The remains of Josephine Baker, a famed French-American dancer, singer and actor who also worked with the French resistance during the second world war, will be moved to the Panthéon mausoleum in November, according to an aide to President Emmanuel Macron.
It will make Baker, who was born in Missouri in 1906 and buried in Monaco in 1975, the first Black woman to be laid to rest in the hallowed Parisian monument.
A group campaigning for her induction, which included one of Baker’s sons, met Macron on 21 July, Jennifer Guesdon, one of the members, said. “When the president said yes, [it was a] great joy,” she said.
“Panthéonisation is built over a long period of time,” an aide to Macron said.
The Baker family have been requesting her induction since 2013, with a petition gathering about 38,000 signatures.
“She was an artist, the first Black international star, a muse of the cubists, a resistance fighter during the second world war in the French army, active alongside Martin Luther King in the civil rights fight,” the petition says.
Another member of the campaign group, Pascal Bruckner, said Baker “is a symbol of a France that is not racist, contrary to what some media groups say”, as well as “a true anti-fascist”.
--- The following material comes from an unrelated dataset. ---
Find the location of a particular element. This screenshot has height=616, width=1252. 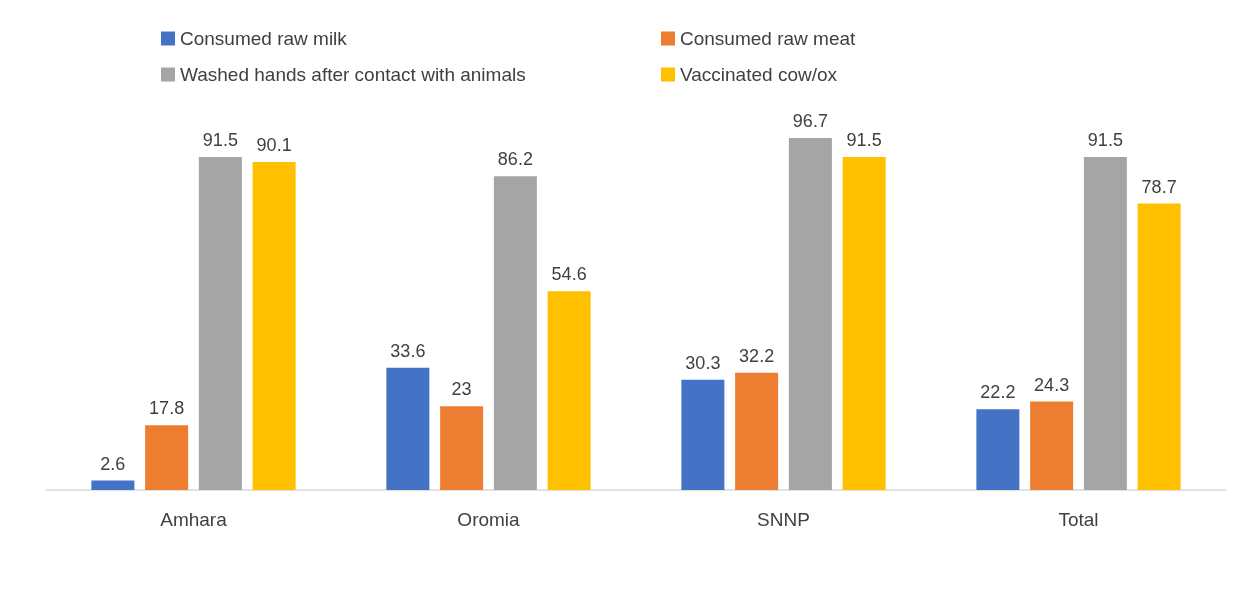

data-label: 23 is located at coordinates (462, 390).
The ceremony will take place on 30 November, the date Baker married Jean Lion, a Frenchman, allowing her to get French nationality.
The Panthéon is a memorial complex for great national figures in French history from the world of politics, culture and science.
Only the president can choose to move remains to the former church in Paris, whose grand columns and domed roof were inspired by the Pantheon in Rome.
Of the 80 figures in the Panthéon, only five are women, including the last inductee in 2018, Simone Veil, a former French minister who survived the Holocaust and fought for abortion rights.